Before its large-scale urban construction began, Shenzhen was originally a hilly, fertile agrarian landmass. The Jade Bamboo Garden is unique in that it remains isolated from its surrounding traffic routes. Thus the Garden remains preserved as one of the few areas in Shenzhen partly retaining its original landform and vegetation. The project Jade Bamboo Cultural Plaza has successfully opened up this hidden treasure and become a nostalgic retreat connecting nature and the city; the there and then with the here and now.
Shenzhen is one of the most unique cities in the world. Rarely can one find another urban area on earth that has grown as rapidly and changed as dramatically as Shenzhen. Shenzhen eventually became one of the largest cities in the Pearl River Delta region, which itself has become an economic powerhouses of China as well as the largest manufacturing base in the world.
Since gaining status as a special economic zone in 1979, Shenzhen underwent tremendous change in its landscape. Today after most of the hills have been cut flat and low lands filled, the original topography is hardly visible while inside the city proper.
Although the Jade Bamboo Garden persisted in the original topography and vegetation, it was not very popular and has remained a hideaway. After long negotiation between the city and the developer, the latter agreed to yield the right of use for the lot for an open public space connecting to the planned new gate of the Jade Bamboo Park. They believe this effort will benefit both the residents of their new housing development and the general public as well. As compensation to the developer, the city agreed to build 50 parking spaces under the public plaza.
After close investigation of the site, the architects strongly recommended to abandon the previous planned big square, large fountain, and especially the driveway up to the hill in order to preserve the remaining hillside, existing vegetation and an old tomb on the back slope of the hill.
Inspiring by traditional southern Chinese garden typology, the concept for the new plaza kept the hilly topography of the site and set a series of landscape scenes along the walk path up the hill that reflectstraditional landscape design in southern China.

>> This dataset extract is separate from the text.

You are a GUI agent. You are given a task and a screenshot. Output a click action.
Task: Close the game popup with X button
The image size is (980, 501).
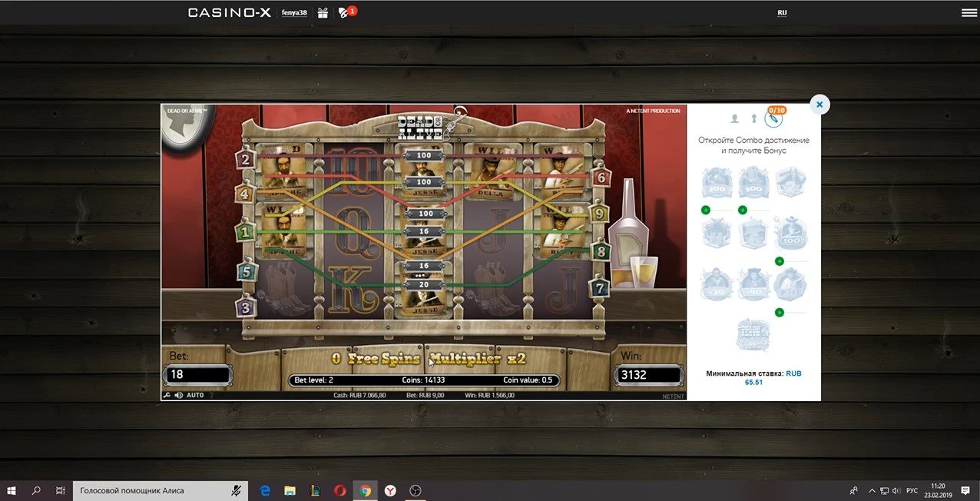click(x=819, y=105)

The planned landscape is a chain composed by different yards. The chain connects the triangle-shaped yards into a harmonious whole and makes the walk ways very varied and spatially interesting. The zigzag open corridor located on the east simply reminds one on a key architectural elements in the traditional Chinese garden- the roofed corridors. In the traditional gardens, the roofed corridors connect different buildings and often have windows or "scenic openings", which act as picture frames that direct the eye to particular views of the garden.
Urbanus believes that landscape architecture is more intertwined with societal, cultural and political consideration now more than ever, especially given China’s current context of urbanization. As Christophe Girot wrote in Towards a Landscape Society: “The garden has come to symbolize a form of resistance, or at least of reaction, to the anonymous and rather systematic globalization of our landscapes. The garden is the living fragment of a possible whole, as well as the last refuge of a fleeting identity.”